Schroffe Bergwelten, tropische Täler, feine Sandstrände und im Hintergrund Musik: Wer den ganz besonderen Reiz der Kapverdischen Inseln kennenlernen möchte, muss aus Deutschland nur sechs Stunden fliegen. Lohnt sich, findet reisen EXCLUSIV-Autor Harald Braun.

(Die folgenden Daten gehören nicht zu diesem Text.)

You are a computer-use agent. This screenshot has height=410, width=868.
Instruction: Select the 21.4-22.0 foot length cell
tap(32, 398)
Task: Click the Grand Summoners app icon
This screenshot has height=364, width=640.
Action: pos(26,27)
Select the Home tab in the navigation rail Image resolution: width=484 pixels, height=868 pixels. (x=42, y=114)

»Cachuuuupppaaaaa!«, ruft Hetty breit grinsend, »das ist Essen für arme Leute – kriegt ihr nirgendwo so delikat wie bei mir!« Möglicherweise klingt das ein wenig widersprüchlich. Aber nicht in Hettys Welt. Ich hab mich an ihre amüsante Art, sich das Leben so zu machen, wie es ihr gefällt, schon gewöhnt. Heute sind wir bei ihr zu Hause eingeladen. Die ganze Gruppe, acht Leute, die Hetty als Local Guide betreut und der sie Capo Verde erklärt, ihre geliebte Heimat.

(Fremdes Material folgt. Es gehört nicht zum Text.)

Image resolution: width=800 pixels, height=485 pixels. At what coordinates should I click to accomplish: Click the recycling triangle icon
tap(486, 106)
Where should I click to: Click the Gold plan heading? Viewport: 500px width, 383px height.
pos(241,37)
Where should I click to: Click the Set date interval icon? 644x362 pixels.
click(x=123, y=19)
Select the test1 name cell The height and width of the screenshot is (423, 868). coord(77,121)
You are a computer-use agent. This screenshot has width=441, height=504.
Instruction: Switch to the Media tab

Und zu der gehört halt auch eine zünftige Cachupa, die hiesige Nationalspeise. Schön sieht die nicht aus. Wir reden über eine Art Eintopf, der aus gestampftem Mais, Zwiebeln, grünen Bananen, Maniok, Süßkartoffeln, Kürbis, Yams, Tomaten und Kohl besteht. Es schmeckt allerdings prima, muss ich zugeben. Und das will Hetty auch hören! Seit Tagen reisen wir schon mit ihr durch São Vicente und Santo Antão, den beiden »Wanderinseln« auf den Kap Verden.

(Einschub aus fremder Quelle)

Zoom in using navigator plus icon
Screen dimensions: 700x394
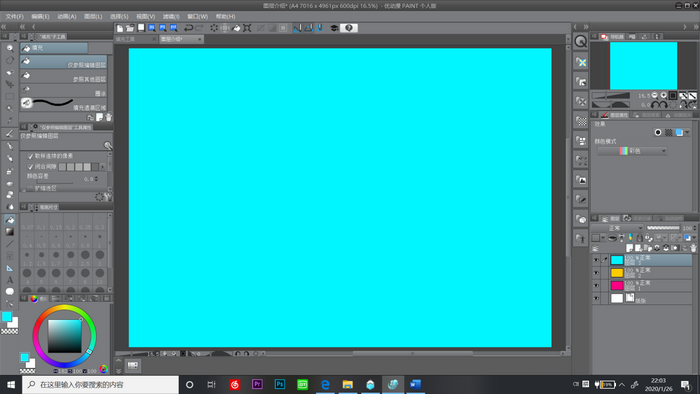(x=663, y=95)
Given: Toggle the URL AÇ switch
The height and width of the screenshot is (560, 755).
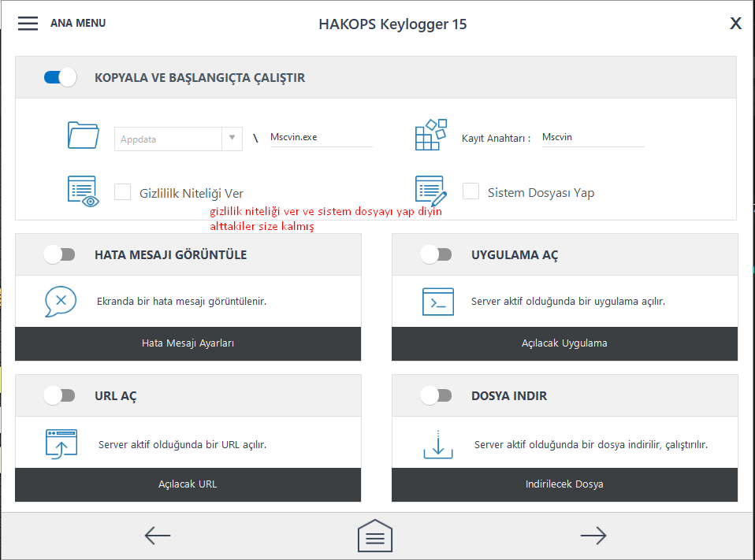Looking at the screenshot, I should pyautogui.click(x=59, y=395).
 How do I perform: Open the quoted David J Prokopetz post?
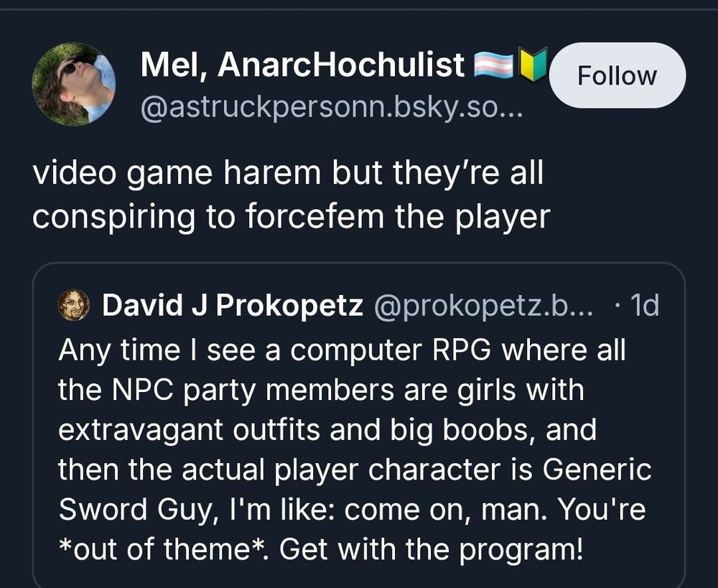pyautogui.click(x=359, y=429)
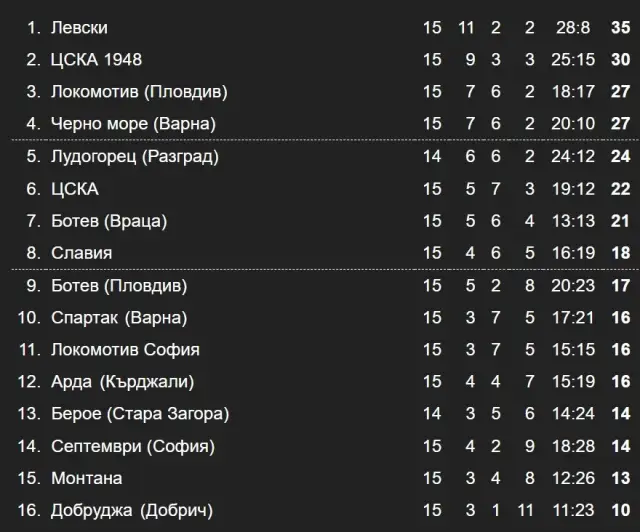This screenshot has height=532, width=640.
Task: Click on Септември (София) team name
Action: point(133,447)
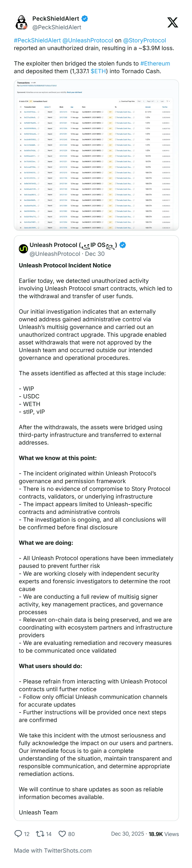Open the @StoryProtocol mention link

[144, 40]
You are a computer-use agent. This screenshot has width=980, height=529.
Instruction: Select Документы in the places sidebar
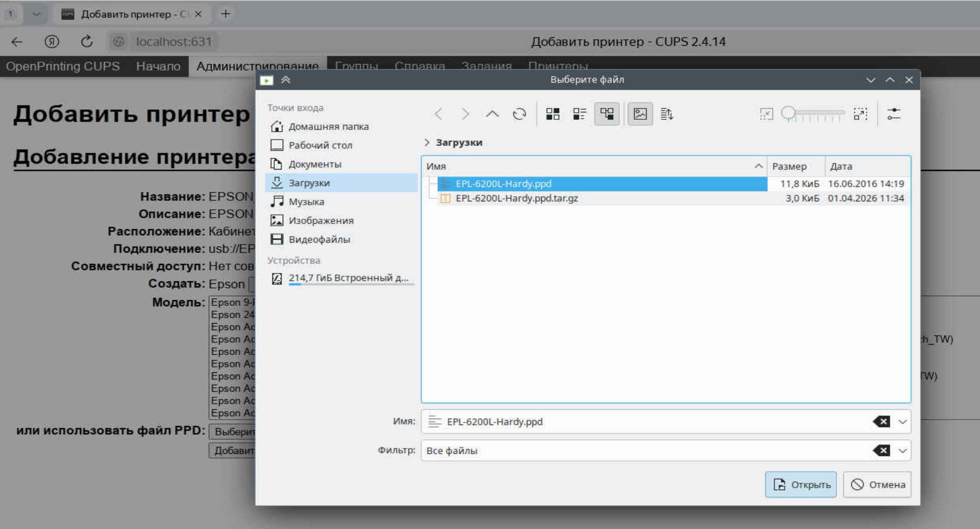[x=315, y=164]
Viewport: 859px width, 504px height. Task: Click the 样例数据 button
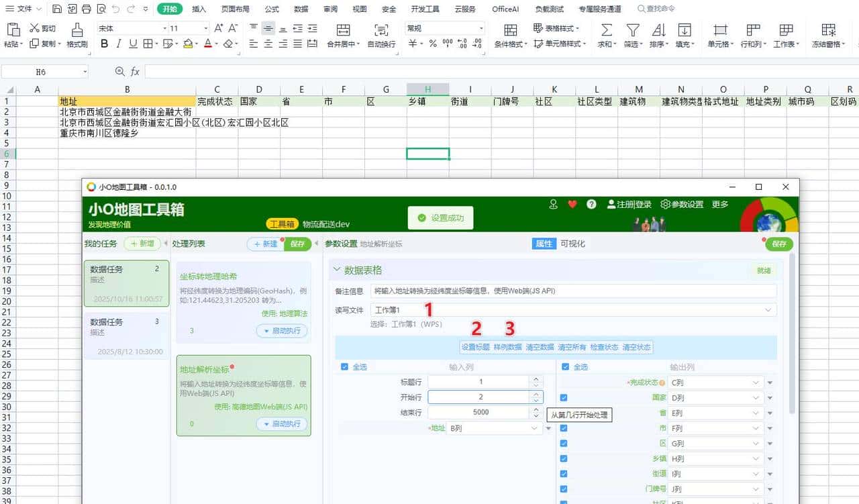509,348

Und ahnen: Wer das Große und Ganze auf Capo Verde verstehen will, der sollte sich an Hetty halten. 29 Jahre jung, abwechselnd auf den Kap Verden und in Rotterdam groß geworden, mit einer Überdosis Energie und einem abgeklärten Pragmatismus gesegnet, der sich über das Leben keine romantischen Illusionen macht. Aber gewillt ist, jede kleine Chance auf ein paar Kröten fest bei den Hörnern zu packen. Hetty kann dreckiger lachen als ein Kegelchor auf der Reeperbahn, »Amor!« ruft sie ihren Mann, »bring den Maracuja-Punsch!« Auch den hat sie mithilfe des legendären Santo Antão-Grogues selbst gemacht, ein wunderbar klebriges Gesöff mit amtlichen Umdrehungen und einer erlesenen Geschmacksnote. Köstlich.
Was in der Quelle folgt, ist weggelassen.